# [TASK]
Only reproduce the lines from the line containing "The image size is (281, 156)." onward, exactly, through the final line of the data below.

# [Collected data entries]
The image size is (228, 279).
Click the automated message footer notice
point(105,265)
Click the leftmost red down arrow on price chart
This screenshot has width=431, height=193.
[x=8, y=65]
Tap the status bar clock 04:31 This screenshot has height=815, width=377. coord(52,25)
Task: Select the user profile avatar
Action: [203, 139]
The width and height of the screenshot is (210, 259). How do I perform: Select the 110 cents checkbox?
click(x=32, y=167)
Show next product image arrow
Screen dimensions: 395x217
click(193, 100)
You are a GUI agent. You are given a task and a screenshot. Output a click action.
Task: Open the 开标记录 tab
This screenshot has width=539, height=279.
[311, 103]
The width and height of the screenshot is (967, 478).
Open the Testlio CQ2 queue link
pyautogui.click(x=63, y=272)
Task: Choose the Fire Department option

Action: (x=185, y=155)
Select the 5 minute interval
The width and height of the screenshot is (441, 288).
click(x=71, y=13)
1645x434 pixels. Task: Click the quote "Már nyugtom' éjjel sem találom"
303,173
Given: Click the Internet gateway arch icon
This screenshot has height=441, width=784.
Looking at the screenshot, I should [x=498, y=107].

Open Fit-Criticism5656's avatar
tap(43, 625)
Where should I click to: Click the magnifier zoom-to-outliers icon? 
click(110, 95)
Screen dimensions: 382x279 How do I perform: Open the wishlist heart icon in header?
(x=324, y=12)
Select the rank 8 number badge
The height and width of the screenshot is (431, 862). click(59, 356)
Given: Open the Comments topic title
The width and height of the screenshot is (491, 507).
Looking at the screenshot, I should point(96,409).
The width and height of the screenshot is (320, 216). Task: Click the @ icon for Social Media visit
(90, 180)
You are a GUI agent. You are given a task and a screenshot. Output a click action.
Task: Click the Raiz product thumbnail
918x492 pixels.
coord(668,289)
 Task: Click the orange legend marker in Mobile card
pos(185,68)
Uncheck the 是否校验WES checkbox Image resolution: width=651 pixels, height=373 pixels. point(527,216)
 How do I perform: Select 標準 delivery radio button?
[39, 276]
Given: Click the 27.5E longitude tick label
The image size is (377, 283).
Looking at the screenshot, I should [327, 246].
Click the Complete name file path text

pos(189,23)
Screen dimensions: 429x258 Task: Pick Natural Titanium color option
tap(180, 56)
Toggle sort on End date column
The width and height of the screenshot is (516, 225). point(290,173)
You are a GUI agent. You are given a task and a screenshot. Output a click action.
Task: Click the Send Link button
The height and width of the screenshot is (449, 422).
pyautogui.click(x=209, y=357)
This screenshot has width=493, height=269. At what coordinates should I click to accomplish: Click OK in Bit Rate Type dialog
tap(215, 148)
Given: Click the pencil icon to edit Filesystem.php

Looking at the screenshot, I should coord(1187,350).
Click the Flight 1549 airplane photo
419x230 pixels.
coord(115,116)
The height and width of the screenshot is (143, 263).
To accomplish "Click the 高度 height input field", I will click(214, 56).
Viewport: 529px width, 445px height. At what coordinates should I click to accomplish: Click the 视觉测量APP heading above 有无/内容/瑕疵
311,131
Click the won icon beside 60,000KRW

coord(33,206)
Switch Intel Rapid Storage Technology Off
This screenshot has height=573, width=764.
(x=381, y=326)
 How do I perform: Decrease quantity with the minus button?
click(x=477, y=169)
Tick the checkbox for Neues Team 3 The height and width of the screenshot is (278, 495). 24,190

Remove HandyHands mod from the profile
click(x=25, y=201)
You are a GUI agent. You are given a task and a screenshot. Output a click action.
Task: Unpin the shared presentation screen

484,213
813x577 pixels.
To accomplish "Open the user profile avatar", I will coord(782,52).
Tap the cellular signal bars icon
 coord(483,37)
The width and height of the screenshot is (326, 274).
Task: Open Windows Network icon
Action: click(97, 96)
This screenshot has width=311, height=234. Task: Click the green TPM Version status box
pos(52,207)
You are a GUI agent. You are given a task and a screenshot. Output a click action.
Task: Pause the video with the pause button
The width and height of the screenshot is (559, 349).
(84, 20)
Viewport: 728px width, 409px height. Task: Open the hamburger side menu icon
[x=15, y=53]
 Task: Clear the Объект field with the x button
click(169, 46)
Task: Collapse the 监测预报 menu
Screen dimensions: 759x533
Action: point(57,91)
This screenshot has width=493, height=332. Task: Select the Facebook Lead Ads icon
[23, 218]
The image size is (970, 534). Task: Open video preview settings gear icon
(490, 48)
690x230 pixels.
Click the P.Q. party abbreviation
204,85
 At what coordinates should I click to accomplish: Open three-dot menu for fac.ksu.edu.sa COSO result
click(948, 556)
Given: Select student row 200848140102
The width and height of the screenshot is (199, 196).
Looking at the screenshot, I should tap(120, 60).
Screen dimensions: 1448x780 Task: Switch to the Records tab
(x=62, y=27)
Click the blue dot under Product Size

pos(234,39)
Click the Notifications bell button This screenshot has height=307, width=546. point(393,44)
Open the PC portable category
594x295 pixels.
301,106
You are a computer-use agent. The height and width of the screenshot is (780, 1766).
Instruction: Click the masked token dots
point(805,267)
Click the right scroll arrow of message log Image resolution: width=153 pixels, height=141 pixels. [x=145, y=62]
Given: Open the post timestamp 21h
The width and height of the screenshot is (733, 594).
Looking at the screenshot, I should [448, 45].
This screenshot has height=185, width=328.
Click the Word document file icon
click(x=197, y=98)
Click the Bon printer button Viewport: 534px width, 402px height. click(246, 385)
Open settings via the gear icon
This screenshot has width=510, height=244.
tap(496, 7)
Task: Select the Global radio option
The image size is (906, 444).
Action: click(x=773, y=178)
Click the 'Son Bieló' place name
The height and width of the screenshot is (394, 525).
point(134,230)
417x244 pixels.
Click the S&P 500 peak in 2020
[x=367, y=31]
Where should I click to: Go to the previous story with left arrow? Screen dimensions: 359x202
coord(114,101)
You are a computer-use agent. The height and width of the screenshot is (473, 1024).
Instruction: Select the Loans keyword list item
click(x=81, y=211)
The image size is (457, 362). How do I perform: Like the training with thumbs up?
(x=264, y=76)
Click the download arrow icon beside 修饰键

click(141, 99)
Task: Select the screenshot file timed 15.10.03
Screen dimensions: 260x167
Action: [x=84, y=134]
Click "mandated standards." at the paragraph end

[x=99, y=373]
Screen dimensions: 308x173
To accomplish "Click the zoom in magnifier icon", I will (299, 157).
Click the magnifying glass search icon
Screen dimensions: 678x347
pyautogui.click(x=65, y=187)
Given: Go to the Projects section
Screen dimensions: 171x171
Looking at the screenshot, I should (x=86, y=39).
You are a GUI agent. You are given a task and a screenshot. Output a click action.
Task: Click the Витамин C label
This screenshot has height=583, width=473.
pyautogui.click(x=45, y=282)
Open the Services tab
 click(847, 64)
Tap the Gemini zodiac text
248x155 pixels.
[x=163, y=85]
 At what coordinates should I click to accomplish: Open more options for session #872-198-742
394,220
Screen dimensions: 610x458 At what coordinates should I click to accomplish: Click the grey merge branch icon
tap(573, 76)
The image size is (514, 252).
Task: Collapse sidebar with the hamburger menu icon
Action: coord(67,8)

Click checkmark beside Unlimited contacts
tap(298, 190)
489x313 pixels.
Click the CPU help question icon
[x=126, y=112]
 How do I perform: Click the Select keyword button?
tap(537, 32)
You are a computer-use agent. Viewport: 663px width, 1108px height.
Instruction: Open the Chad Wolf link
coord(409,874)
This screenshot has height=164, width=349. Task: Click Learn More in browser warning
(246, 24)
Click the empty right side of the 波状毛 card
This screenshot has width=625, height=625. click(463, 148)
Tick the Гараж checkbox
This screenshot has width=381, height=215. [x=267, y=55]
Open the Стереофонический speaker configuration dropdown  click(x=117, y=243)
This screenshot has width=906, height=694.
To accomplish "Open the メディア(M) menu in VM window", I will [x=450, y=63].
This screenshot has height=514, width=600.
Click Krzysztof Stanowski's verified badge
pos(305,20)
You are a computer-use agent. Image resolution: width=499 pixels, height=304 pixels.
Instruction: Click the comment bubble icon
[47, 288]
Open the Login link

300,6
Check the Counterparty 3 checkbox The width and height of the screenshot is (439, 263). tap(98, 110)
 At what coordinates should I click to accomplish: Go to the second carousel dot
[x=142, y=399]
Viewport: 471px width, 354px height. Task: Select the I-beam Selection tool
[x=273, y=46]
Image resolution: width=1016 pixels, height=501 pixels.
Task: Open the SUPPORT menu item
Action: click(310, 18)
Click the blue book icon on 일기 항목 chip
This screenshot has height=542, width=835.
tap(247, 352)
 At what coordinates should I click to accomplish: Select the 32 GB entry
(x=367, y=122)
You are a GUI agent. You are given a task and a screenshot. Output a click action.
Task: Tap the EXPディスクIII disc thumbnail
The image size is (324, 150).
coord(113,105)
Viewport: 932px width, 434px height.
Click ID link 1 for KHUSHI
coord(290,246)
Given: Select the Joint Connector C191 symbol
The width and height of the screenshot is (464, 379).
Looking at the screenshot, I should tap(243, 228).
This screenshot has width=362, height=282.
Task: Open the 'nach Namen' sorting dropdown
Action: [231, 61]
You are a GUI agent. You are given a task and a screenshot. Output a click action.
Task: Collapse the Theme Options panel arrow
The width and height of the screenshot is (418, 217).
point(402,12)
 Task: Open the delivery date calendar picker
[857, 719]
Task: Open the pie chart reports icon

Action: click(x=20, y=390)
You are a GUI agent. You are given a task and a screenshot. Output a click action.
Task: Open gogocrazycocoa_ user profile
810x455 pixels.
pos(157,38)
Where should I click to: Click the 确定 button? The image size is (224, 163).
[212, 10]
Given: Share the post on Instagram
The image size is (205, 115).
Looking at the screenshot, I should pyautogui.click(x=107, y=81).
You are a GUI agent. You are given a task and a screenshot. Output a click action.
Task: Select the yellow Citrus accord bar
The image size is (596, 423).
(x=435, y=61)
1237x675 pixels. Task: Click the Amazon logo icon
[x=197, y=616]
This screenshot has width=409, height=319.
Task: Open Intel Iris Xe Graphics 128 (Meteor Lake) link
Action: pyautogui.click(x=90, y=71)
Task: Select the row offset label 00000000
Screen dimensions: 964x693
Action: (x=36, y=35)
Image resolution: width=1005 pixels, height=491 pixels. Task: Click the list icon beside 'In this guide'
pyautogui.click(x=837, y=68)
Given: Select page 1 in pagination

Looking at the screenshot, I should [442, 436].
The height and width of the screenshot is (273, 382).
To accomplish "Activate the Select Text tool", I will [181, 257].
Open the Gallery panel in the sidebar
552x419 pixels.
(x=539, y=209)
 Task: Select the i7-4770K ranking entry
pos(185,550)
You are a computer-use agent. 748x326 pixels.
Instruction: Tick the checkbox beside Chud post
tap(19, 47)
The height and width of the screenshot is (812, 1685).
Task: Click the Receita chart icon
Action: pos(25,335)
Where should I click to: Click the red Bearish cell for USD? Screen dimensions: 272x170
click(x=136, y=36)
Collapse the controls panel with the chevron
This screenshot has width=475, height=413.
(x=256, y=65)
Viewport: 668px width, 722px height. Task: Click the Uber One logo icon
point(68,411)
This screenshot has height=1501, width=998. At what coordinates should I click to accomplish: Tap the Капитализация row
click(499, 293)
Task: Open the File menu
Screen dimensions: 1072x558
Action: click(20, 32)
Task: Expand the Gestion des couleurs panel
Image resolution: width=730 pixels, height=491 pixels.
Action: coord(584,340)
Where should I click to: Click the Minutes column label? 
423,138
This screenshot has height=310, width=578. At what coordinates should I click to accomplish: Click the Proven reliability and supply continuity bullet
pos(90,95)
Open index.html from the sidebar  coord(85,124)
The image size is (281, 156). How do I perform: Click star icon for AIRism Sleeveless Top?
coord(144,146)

# [YOUR SOLUTION]
The image size is (281, 156). How do I perform: Click star icon for AIRism Sleeveless Top?
coord(144,146)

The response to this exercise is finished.